───── SUPPLIED RECORDS ─────
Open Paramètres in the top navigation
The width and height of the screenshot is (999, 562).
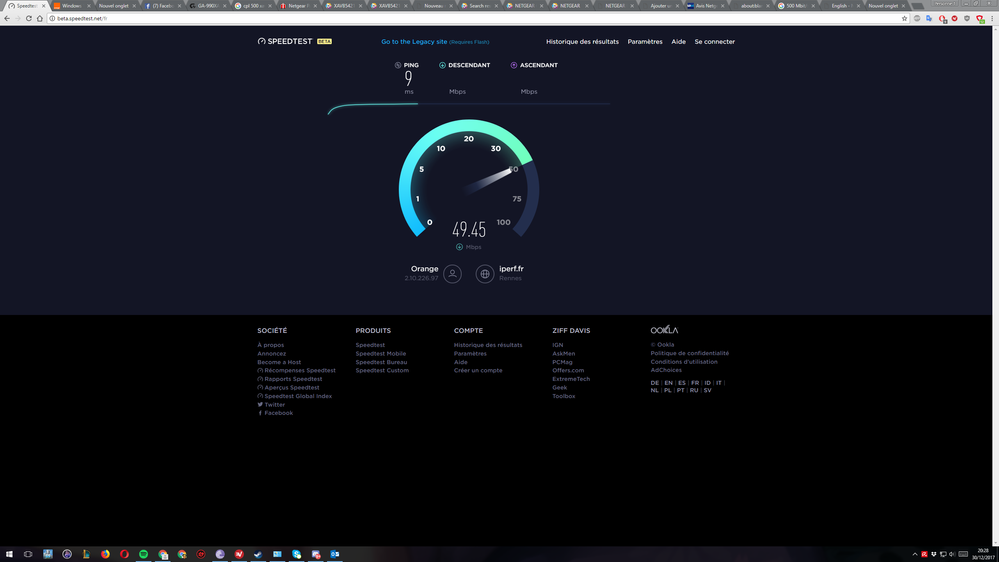click(645, 42)
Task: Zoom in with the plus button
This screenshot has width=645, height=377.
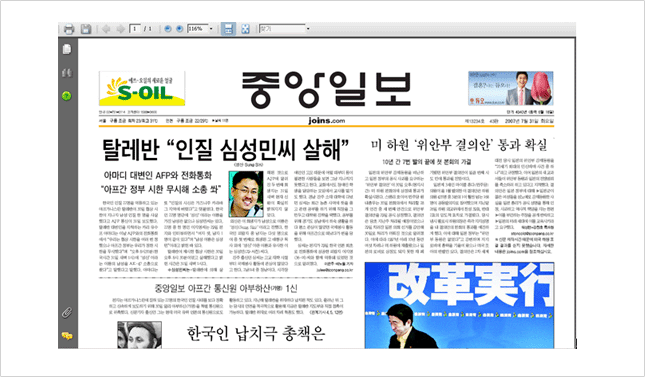Action: tap(179, 29)
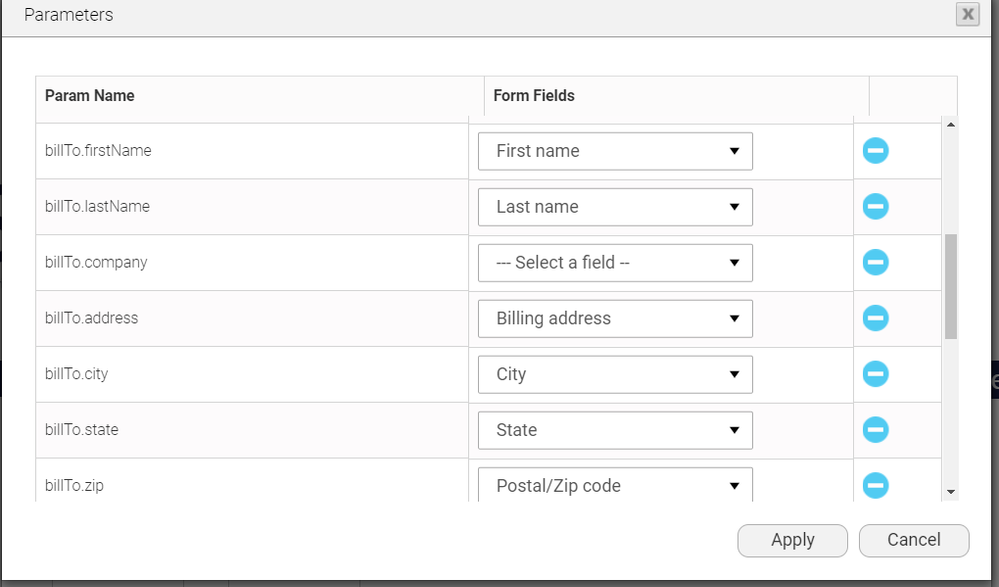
─────
→ **WORK TO COMPLETE**: Each record above should be restated word for word. The pictures should not appear.

→ **SOLUTION**:
Open Paramètres in the top navigation
The width and height of the screenshot is (999, 562).
click(645, 42)
Task: Zoom in with the plus button
This screenshot has width=645, height=377.
Action: tap(179, 29)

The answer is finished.